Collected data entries
::::::::

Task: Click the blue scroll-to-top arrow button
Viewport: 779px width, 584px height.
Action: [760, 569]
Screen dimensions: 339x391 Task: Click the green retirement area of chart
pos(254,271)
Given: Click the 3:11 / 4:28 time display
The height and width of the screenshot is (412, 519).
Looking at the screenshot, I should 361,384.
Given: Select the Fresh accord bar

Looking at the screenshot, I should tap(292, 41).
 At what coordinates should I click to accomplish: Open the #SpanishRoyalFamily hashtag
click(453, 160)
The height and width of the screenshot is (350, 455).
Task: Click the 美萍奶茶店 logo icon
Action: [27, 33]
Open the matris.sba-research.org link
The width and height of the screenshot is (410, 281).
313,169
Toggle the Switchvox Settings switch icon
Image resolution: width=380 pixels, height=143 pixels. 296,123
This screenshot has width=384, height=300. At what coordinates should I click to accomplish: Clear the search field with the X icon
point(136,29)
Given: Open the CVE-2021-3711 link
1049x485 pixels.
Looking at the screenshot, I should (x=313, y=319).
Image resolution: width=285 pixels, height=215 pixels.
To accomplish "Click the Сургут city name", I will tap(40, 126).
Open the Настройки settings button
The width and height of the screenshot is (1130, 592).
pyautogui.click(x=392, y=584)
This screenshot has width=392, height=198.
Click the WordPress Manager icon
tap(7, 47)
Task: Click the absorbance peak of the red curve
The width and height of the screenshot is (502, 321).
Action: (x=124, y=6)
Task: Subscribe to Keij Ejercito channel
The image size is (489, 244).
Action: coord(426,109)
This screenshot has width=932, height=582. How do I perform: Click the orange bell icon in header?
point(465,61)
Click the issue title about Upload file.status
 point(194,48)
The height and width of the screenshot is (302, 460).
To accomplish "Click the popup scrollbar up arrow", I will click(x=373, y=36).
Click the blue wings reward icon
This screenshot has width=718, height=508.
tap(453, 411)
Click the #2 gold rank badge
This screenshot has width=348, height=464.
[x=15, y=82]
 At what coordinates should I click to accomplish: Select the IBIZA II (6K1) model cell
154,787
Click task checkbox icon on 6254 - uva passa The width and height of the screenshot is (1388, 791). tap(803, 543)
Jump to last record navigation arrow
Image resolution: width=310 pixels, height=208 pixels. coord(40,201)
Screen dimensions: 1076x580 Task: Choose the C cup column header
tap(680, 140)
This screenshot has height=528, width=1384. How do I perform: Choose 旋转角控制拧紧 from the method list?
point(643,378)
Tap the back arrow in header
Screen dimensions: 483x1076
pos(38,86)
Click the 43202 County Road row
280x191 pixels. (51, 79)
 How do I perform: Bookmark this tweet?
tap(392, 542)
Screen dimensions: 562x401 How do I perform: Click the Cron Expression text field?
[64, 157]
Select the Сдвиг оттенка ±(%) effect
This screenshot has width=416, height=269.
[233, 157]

::::::::

What is required> Once you have read through the entries above, state how many lines hold the word "will", giving nothing but the number.

Exercise output> 2